In three dimensions, the corpus callosum resembles a bird with large, complex wings, "almost as wide as they are long." According to Fausto-Sterling, however, “scientists don’t measure, divide, probe, dispute, and ogle the corpus callosum per se, but rather a slice taken at its center.” Or they focus on the splenium, a region of the corpus callosum thought to be involved in vision, or the isthmus, a portion thought to be involved in language. No one study takes a full-on comprehensive look at its overall size, structure and organization. But meta-analyses of myriad studies give us an idea of what such a comprehensive analysis would show: a difference according to some measurements and no difference according to other measurements. For a case in point, a study early on showed a difference in the splenium shape but not isthmus size in adults, findings that are still controversial, while there were no significant differences in the corpus callosa of children. And subjective categorization based on the observer's intuition alone was not correct often enough to be considered better than chance.
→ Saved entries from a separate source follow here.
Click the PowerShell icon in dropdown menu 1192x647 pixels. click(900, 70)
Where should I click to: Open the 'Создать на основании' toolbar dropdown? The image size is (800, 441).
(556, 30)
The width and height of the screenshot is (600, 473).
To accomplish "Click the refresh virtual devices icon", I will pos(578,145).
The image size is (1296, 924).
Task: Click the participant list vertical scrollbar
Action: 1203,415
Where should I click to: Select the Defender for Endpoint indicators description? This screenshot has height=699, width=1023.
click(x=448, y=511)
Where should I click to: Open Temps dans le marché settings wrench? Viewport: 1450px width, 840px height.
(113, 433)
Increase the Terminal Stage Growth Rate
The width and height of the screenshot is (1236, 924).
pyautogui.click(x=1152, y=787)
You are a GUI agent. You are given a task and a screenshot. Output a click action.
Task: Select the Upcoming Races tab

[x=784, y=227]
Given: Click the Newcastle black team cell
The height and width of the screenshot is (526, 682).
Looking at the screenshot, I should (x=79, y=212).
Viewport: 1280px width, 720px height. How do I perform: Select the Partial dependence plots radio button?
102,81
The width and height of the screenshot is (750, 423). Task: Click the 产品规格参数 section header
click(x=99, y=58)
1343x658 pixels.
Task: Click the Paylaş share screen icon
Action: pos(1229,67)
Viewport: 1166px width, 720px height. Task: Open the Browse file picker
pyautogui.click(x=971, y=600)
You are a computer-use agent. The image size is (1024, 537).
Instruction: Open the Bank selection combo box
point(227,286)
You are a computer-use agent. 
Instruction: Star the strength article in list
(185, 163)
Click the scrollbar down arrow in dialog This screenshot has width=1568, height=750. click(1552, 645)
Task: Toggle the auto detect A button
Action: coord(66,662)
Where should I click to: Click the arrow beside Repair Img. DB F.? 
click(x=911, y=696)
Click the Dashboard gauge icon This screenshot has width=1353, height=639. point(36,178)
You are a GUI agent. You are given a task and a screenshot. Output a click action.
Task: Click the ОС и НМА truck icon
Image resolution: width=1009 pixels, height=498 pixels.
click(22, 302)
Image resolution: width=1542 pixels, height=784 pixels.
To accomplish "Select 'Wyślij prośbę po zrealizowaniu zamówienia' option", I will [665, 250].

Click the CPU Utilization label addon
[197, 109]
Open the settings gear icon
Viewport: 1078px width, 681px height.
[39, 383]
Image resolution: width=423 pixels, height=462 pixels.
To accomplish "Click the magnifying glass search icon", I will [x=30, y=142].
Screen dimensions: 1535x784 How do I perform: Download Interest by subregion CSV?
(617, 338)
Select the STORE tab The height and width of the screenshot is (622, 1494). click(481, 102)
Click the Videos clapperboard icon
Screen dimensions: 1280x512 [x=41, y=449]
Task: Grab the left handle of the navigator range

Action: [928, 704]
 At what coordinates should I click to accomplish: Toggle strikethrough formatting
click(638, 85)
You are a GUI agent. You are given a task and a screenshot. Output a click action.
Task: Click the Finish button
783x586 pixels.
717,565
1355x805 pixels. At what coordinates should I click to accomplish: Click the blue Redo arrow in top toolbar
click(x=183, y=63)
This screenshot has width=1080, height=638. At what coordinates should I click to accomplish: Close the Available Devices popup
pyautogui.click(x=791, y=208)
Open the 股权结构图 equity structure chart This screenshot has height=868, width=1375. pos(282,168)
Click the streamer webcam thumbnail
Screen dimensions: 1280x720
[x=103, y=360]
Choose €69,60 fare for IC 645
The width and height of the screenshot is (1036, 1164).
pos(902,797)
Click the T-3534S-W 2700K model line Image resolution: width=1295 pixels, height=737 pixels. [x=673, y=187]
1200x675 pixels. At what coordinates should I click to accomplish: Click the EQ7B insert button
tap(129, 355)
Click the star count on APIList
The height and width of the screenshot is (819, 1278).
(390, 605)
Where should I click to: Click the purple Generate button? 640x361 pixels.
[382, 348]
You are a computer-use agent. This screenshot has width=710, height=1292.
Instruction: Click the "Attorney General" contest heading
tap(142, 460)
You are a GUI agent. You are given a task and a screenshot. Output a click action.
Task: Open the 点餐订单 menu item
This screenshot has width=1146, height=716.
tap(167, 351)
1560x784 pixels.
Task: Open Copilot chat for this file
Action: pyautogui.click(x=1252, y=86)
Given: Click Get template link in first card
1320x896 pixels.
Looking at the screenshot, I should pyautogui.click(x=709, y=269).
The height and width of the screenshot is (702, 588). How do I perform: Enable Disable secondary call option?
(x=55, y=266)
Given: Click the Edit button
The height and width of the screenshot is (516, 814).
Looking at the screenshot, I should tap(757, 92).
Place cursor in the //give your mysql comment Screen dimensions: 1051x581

The idea that women have a larger corpus callosum, though consistently debated, lives on in our collective mindset. It may be a disappointment to pop scientists that the reason for the difference could be related to something as simple as brain weight: the most reproducible difference between male and female brains is overall brain size. Males, on average, have larger brains, so the size of the corpus callosum relative to brain weight is smaller in men, while the absolute size is no different between men and women.

The hemisphere hypothesis

One reason why the sexy myth of the sexualized corpus callosum gained so much popularity is that it conveniently substantiates our collective beliefs about how women and men think. You may know this as “ the hemisphere hypthothesis,” or the belief that females think more globally and men think more locally. This was the idea that Ingalhailikar et al. above were so tempted to echo. 

In her book, Pink Brain Blue Brain: How Small Differences Grow into Troublesome Gaps and What We Can Do About It, neuroscientist Lise Eliot suggests that the reason for the myth’s longevity can be traced back to a 1995 study from the Shaywitz lab at Yale. The wife-husband team of Sally and Bennett Shaywitz used functional MRI to show that for a rhyming task, women tended to activate both frontal lobes while men activated only the left frontal lobe. Despite the low number of subjects (nineteen women and nineteen men), the finding that women process language more bilaterally than men do fit so well with the idea that women have a small advantage over men in verbal skills.

At least twenty-six similar studies, however, failed to definitively replicate the Shaywitz finding, and when combined, the data show no significant difference in bilateral language processing between men and women. But another study from 1995 did report that women have a higher density of neurons in a language center of the cortex called the planum temporale, though only nine brains were included in the study, and it has yet to be replicated. 

You Are Vast

Biology is fraught with human error. Science relies not just on the collection of data but also on its interpretation. To some extent, interpretation is always couched in a belief system. In his book Whistling Vivaldi, the psychologist Claude M. Steel asserts, “We simply are not, and cannot be, all knowing and completely objective. Our understandings and views of the world are partial, and reflect the circumstances of our particular lives. This is where a discipline like science comes in. It doesn’t purge us of bias. But it extends what we can see and understand, while constraining bias.” World views are inescapable. Fortunately, the scientific method works to keep them in check. 

Until we can can completely remove bias from our scientific understanding of males and females, I propose that rather than thinking about our brains and bodies fitting into discrete categories, let us think about the infinite combinations of qualities our biological selves bestow. That is not to ignore the ways in which social categories work against certain groups, but to recognize, and thus challenge, the ways in which those categories inhibit a person from realizing her or his potential.